# Father Jailed For Acid Attack On Son, 3



## LushLox (Mar 7, 2019)

An "arrogant and selfish" father has been jailed for 16 years for organising a "monstrous" acid attack on his three-year-old son.

The trial was told the defendant was seeking greater access to his children and he wanted to create evidence of injuries to show his wife to be an unfit mother after she opposed the application.
The boy suffered burns to his face and arms in the attack at the Home Bargains store in Worcester in July last year.

Prosecutors said the man, 40, had enlisted others in a bid to "manufacture" evidence to discredit his estranged wife during a custody battle.

Five other men were jailed at Worcester Crown Court for their part in the plot.

The father, who cannot be named for legal reasons, and the five men were found guilty after a six-week trial of plotting to spray sulphuric acid on the boy with intent to harm.

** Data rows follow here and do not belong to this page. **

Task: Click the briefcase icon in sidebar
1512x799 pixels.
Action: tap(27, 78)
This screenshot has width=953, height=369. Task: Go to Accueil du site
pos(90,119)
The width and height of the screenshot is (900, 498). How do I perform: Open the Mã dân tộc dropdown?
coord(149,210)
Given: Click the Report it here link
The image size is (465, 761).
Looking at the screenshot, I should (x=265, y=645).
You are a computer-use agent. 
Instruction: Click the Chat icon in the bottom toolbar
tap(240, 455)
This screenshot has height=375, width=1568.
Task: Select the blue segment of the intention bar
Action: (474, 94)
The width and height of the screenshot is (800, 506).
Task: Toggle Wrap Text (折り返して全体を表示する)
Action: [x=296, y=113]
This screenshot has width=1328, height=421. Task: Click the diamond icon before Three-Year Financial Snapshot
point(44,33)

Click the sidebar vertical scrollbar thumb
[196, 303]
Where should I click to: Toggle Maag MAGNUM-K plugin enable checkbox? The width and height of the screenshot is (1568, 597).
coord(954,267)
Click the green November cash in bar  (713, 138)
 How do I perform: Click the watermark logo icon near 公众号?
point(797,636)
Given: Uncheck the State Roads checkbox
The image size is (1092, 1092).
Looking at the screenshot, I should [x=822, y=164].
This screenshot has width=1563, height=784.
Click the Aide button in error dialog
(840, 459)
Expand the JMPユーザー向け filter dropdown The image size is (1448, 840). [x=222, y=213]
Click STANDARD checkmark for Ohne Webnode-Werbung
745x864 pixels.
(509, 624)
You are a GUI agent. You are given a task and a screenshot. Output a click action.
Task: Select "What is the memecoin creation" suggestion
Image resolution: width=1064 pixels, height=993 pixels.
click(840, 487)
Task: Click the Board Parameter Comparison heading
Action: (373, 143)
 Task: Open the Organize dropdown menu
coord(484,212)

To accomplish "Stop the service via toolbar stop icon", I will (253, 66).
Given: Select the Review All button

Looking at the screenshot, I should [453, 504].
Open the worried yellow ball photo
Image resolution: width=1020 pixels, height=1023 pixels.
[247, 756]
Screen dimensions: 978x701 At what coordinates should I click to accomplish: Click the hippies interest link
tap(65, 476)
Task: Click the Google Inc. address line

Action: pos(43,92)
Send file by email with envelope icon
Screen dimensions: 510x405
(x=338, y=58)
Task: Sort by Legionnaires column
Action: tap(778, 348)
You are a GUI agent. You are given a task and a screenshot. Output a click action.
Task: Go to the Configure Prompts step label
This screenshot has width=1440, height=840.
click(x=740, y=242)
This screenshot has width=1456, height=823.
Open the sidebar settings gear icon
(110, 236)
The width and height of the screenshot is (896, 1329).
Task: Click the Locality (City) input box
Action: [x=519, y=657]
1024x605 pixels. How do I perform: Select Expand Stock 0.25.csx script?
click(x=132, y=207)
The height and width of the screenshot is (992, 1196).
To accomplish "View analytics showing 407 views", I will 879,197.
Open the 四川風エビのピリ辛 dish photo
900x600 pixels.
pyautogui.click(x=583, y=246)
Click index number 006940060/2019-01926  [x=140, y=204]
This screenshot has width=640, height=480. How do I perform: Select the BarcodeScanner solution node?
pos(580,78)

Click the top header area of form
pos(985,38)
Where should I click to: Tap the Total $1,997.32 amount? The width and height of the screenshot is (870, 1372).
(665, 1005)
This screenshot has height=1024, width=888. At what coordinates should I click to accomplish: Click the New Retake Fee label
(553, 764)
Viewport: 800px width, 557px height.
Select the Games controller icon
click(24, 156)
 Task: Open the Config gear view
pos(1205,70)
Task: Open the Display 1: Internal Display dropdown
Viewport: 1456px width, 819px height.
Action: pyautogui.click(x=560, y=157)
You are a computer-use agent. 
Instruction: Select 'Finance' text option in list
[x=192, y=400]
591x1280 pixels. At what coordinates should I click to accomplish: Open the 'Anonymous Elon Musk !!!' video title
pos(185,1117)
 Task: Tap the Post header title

A seventh defendant, Martina Badiova, 23, of Newcombe Road, Handsworth, Birmingham, was found not guilty of the same charge.

Following the sentencing, the boy's mother said she "couldn't sleep for weeks" after the attack and had "repeat nightmares about what happened that day".

"It has been extremely hard to accept that my three-year-old child has been attacked in such a way and that his father was behind this.

She added: "How will I explain this to my son?"

The court had heard the father, from Wolverhampton but originally from Afghanistan, was the "driving force" behind the attack in the Tallow Hill area on 21 July.








______________
16 years just not enough the monster should have got life. He's not even British, they need to dump him back to where he comes from. You commit a crime you should leave....


----------



## Black Ambrosia (Mar 7, 2019)

This is horrific but I'm stuck at how stupid a crime this is. He tried to manufacture proof that she was unfit by having the boy attacked in a public place??? Even if there are no cameras (and there probably are) there are likely to be witnesses. Mysterious bruises could be blamed on her but not a whole acid attack in public. I'm guessing there's a patriarchal "the woman is to blame for everything" mentality here mixed with stupid and evil.


----------



## 1QTPie (Mar 12, 2019)

How did he find so many accomplices?   I hope she flees the state and gets far, far away from anyone who knows him.


----------



## chocolat79 (Mar 13, 2019)

I'm convinced that lots of people don't care about their children and plenty more shouldn't even have them.


----------